I'm going to try and swap coil 1 & 2 to see if it is the coil, I may put some injector cleaner in also


----------



## gmikel (Nov 10, 2010)

*just added pvc to list*

after idid the cleaning etc it ran fine for a day and start with the misfire on cyl #1 again. checked vacuum and found it to be 17 in., should be over 20 at idle. replaced pcv with updated one and vacuum jumped to 21 in.. thats the good part, unfortunately it still missfired. ran upstate for a day and on return missfire gone again. who knows


----------



## rhcp4life (Apr 12, 2011)

Have you figured anything else out on the misfire?


----------



## gmikel (Nov 10, 2010)

*seafoam*

just seafoamed we'll, seems better.


----------



## obdboost (Feb 27, 2010)

well if you clean the valves, swap the plugs, coils and injectors. might start looking at the lifters. there a tsb out on your car about that. feel free to pm me


----------



## gmikel (Nov 10, 2010)

*lifters*



obdboost said:


> well if you clean the valves, swap the plugs, coils and injectors. might start looking at the lifters. there a tsb out on your car about that. feel free to pm me


my vin does not fall in the group with the lifter problem. my problem occurs when warmed up, tsb is for cold start. not that it couldn't be a lifter. it runs great otherwise, so if i'm still having problem when it's time to do timing belt i'll look into lifters.

any suggestions are welcome.


----------



## rhcp4life (Apr 12, 2011)

Took our cars to the dealer for some recalls and what not. they ended up replacing a vent/purge valve for $180! the part cost 17...


----------



## gmikel (Nov 10, 2010)

*fingers crossed*

seafoamed again and redid throttle body adaptation over a week ago. light came back on at initial start up but when out on its own the next evening. so far so good.


----------



## rhcp4life (Apr 12, 2011)

Her light is back on... im kinda pissed they replaced it as it was not showing the p0441 code, back to the dealer..


----------



## gmikel (Nov 10, 2010)

*a week later*

it's back, gotta be a bad wire or the ecm forgot how to idle. going to repair (replace) wires and connector for # 1 coil. after that who knows. run great otherwise and i got it through inspection, so i've got a year to figure it out.


----------



## rhcp4life (Apr 12, 2011)

you dont think it might be a bad ground? idk just throwing out ideas.

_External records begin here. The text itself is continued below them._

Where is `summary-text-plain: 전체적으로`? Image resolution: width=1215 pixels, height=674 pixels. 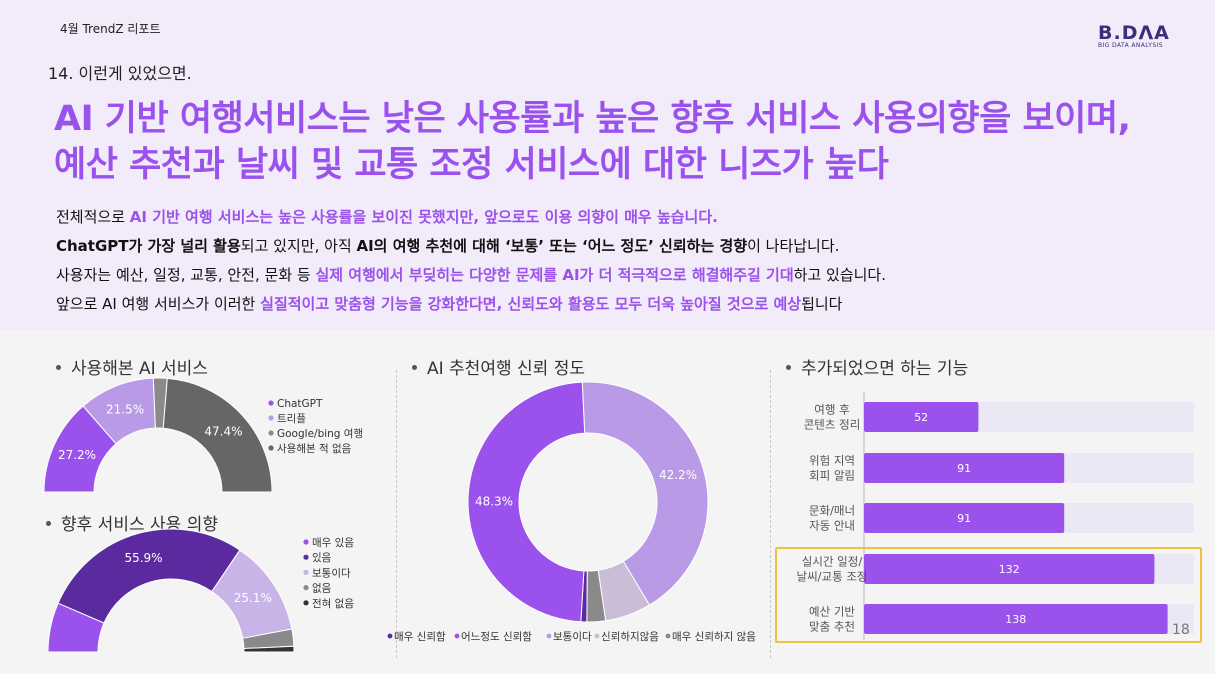
summary-text-plain: 전체적으로 is located at coordinates (93, 217).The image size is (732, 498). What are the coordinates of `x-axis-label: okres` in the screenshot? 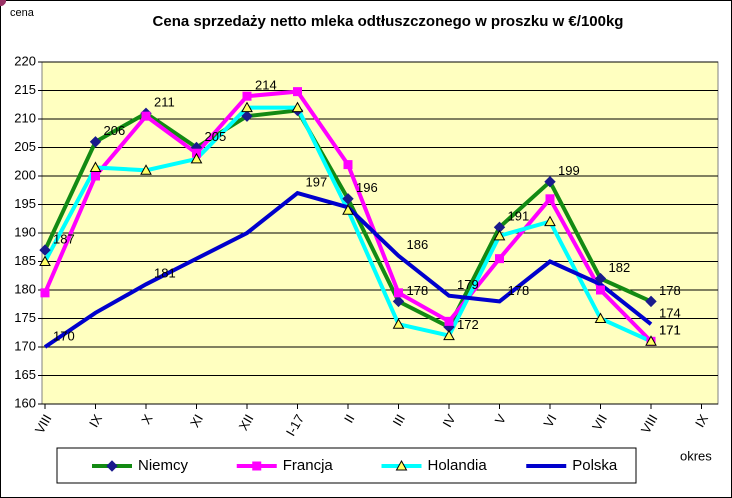 It's located at (696, 456). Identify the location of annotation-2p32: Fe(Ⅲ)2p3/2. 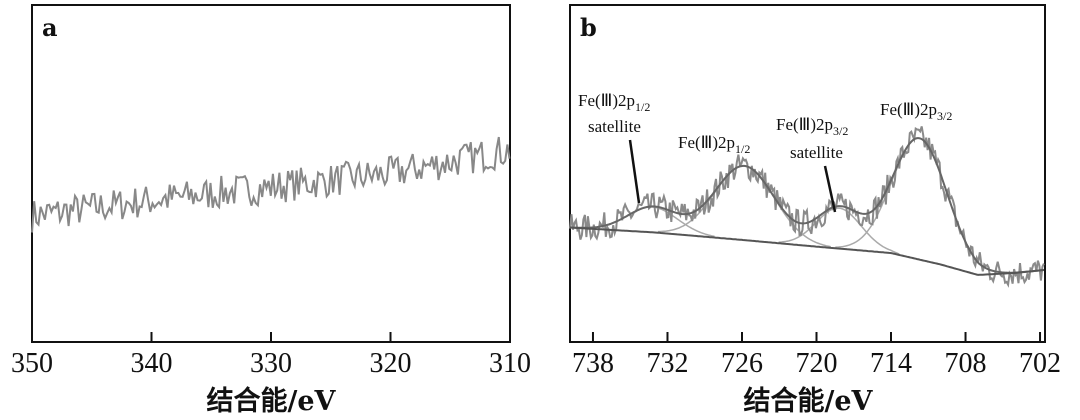
(916, 112).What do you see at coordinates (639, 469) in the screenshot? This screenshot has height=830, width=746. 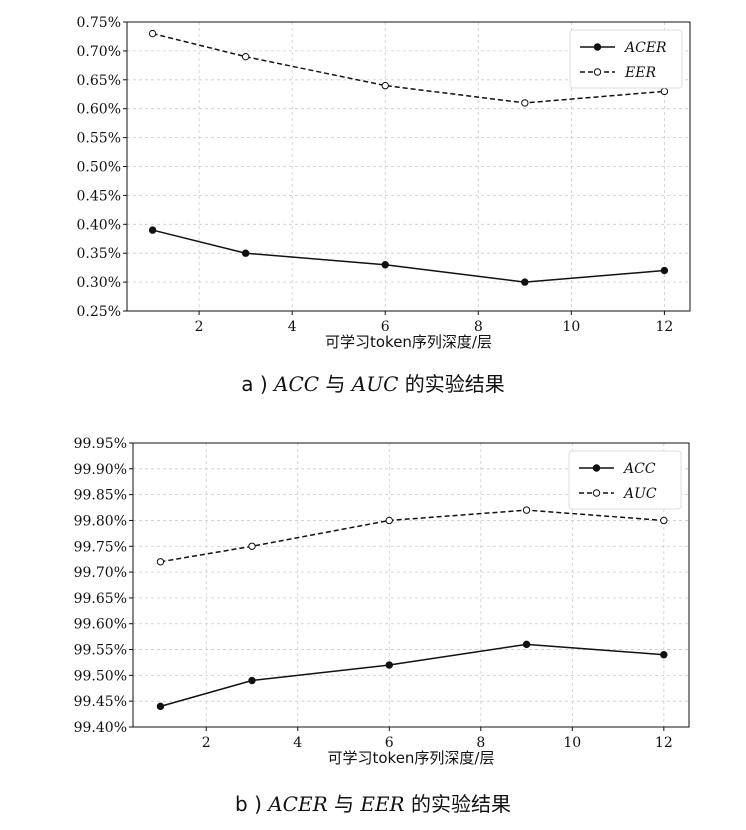 I see `legend-label-acc: ACC` at bounding box center [639, 469]. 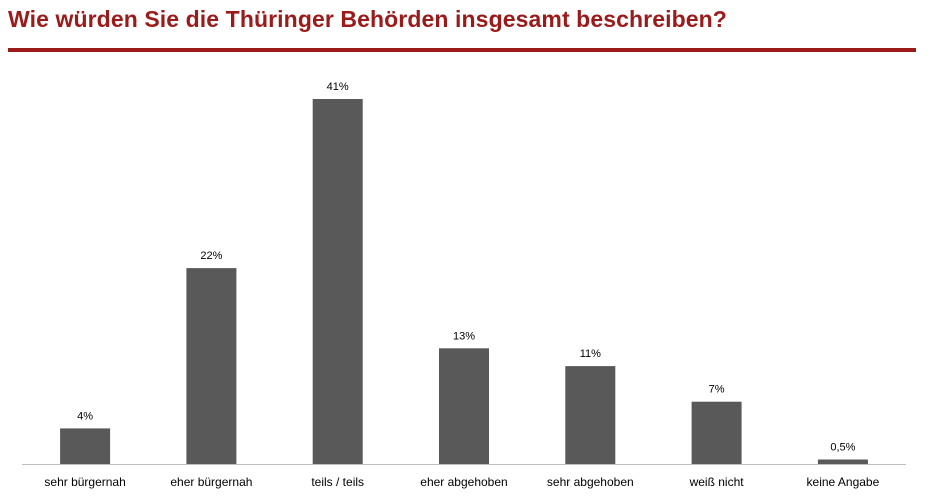 I want to click on value-label-eher-abgehoben: 13%, so click(x=464, y=336).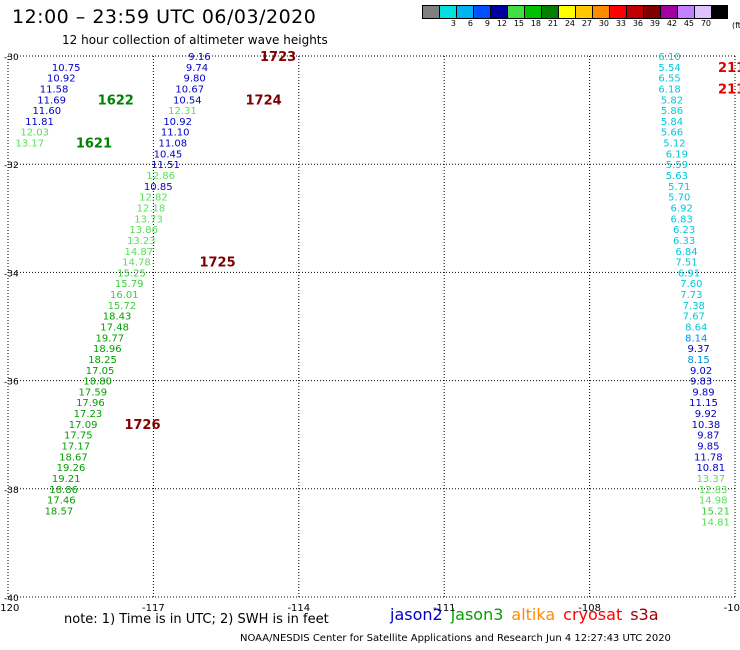  Describe the element at coordinates (132, 274) in the screenshot. I see `wave-height-point: 15.25` at that location.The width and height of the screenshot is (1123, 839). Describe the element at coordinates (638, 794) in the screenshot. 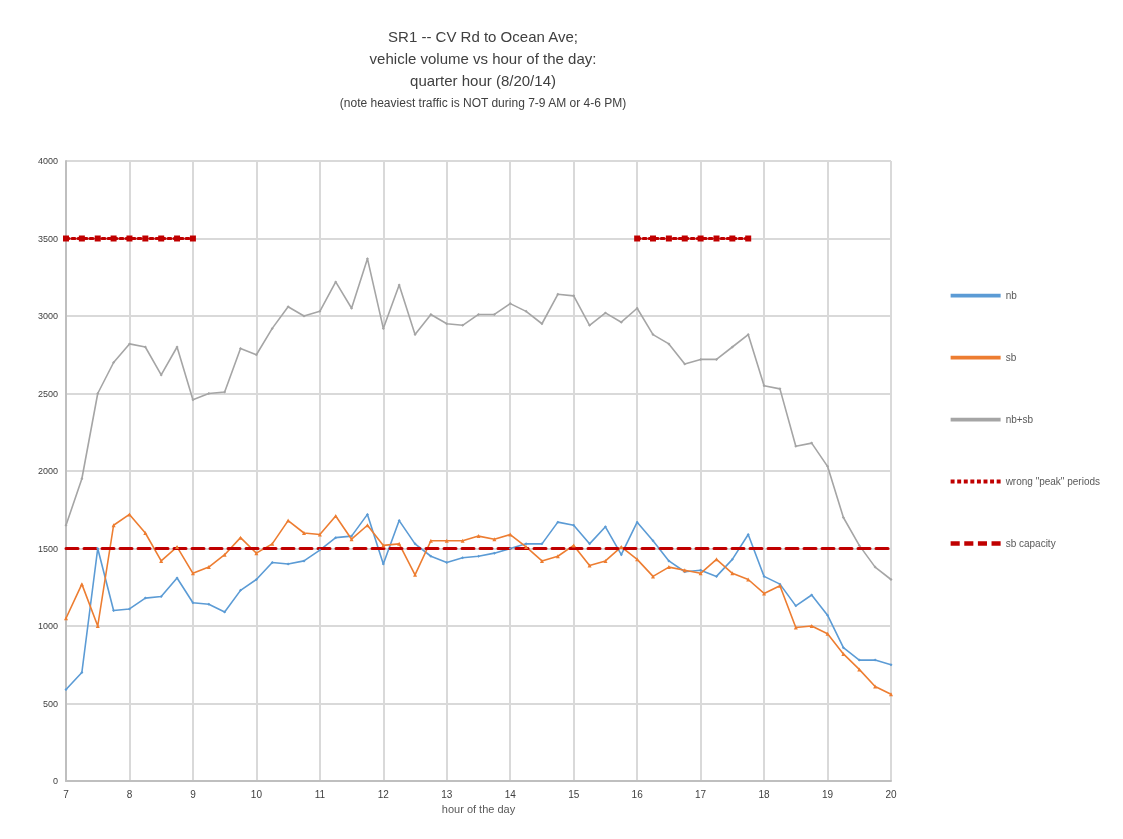

I see `x-tick-label: 16` at that location.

You say it only happens on start up correct?


----------



## gmikel (Nov 10, 2010)

*could be a bad ground*



rhcp4life said:


> you dont think it might be a bad ground? idk just throwing out ideas. You say it only happens on start up correct?


the thing i have trouble understanding is why it goes away a little over 800rpm. i have a ross tech and the missfire counts stop once the engine gets over 800rpm. i can lug it down to 750 rpm in gear and get no misses or wind the crap out of it. relacing wires will eliminate one more thing.


----------



## rhcp4life (Apr 12, 2011)

Any news?


----------